Duke, Inc.

Linking academics to business was once akin to mixing church and state--hesitantly, if ever, done. Administrators spent most of their time meeting with faculty and students, deciding how best to create the nation's future leaders and worrying about politics and matters of the mind.

Although they worked within a budget, they were by no means slaves to it.

Twenty years later, the world of higher education is a different place.

Institutions are neck-deep in corporate practices, and as they compete to survive, they must do what any business does: Think efficiency first.
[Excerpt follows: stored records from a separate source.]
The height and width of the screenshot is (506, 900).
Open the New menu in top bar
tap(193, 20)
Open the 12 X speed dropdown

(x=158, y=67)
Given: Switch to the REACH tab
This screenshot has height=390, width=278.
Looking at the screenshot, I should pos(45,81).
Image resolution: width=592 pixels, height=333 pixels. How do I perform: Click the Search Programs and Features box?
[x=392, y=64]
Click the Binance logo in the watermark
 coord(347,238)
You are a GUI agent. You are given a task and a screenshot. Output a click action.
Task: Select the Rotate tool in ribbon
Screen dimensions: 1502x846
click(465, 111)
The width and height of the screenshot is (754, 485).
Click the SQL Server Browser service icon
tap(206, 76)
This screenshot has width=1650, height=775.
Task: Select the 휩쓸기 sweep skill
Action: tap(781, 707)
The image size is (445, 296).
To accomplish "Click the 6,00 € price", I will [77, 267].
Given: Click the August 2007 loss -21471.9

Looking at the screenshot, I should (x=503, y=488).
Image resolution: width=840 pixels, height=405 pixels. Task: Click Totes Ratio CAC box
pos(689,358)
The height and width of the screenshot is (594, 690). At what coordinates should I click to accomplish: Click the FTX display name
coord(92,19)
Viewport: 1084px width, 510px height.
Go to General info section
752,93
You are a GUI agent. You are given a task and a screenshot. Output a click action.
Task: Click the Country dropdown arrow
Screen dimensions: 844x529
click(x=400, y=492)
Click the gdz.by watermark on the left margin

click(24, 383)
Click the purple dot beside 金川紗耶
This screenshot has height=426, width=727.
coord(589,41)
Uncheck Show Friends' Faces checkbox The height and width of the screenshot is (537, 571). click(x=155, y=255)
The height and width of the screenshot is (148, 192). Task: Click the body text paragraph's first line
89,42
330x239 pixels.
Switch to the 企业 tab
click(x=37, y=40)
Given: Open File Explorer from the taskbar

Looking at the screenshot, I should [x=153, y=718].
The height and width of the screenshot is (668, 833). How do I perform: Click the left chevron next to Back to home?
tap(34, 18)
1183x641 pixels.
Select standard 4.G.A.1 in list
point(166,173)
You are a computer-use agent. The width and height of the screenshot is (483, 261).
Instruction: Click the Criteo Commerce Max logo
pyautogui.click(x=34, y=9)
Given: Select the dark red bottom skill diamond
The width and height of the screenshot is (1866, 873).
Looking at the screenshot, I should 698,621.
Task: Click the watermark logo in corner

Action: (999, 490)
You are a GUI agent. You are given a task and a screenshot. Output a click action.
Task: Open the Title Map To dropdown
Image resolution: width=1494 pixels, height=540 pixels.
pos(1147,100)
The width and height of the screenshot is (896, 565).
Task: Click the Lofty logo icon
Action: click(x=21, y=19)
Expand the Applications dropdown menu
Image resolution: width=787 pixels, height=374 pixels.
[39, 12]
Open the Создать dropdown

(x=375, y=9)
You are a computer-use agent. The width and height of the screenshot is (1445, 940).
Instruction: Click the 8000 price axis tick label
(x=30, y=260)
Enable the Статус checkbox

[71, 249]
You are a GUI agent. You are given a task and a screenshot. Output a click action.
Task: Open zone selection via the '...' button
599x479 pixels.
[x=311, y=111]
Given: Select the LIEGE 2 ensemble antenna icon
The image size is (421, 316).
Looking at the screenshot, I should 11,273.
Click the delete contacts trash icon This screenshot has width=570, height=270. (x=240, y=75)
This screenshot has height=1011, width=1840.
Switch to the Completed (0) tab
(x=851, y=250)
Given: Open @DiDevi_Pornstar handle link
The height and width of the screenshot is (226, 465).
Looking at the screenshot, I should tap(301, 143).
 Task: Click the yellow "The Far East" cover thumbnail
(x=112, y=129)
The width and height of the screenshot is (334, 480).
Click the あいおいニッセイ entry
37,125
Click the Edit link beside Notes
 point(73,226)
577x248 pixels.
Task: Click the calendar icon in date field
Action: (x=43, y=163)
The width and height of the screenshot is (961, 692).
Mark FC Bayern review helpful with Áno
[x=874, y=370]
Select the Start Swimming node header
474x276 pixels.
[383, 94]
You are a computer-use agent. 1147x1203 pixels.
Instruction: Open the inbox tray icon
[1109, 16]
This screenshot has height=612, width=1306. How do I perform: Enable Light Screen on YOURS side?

Universities are vying for places in magazine rankings. They are competing for faculty. They want the top graduate students, undergraduates, patients and donors. Duke is even devolving itself from traditional enterprises that no longer make money, as evidenced by the recent privatization of the last Duke-owned eateries.

"There's so much more pressure," says Robert Mosteller, former chair of Duke's Academic Council. "You can't be a sleepy little place anymore. Everybody's part of some market. Is it the research university market? Is it the excellent undergraduate college model? You just don't sit around in isolation anymore. Turnover is much quicker. Things fail much more quickly now because competition is stiffer."

The growing business presence starts from the very top, with university presidents. Recent appointments at Brown, Harvard and Princeton universities show little change in typical presidential candidates and searches, but officials say the job itself has changed.

"The nature of the job of the presidency is changing and shifting more in terms of managing large complex enterprises with multibillion dollar budgets and heavy fundraising and other [public relations] responsibilities," says Stanley Ikenberry, president of the American Council on Education. "The time presidents have to spend in traditional academic leadership roles, in working with students and faculty, sometimes gets diminished."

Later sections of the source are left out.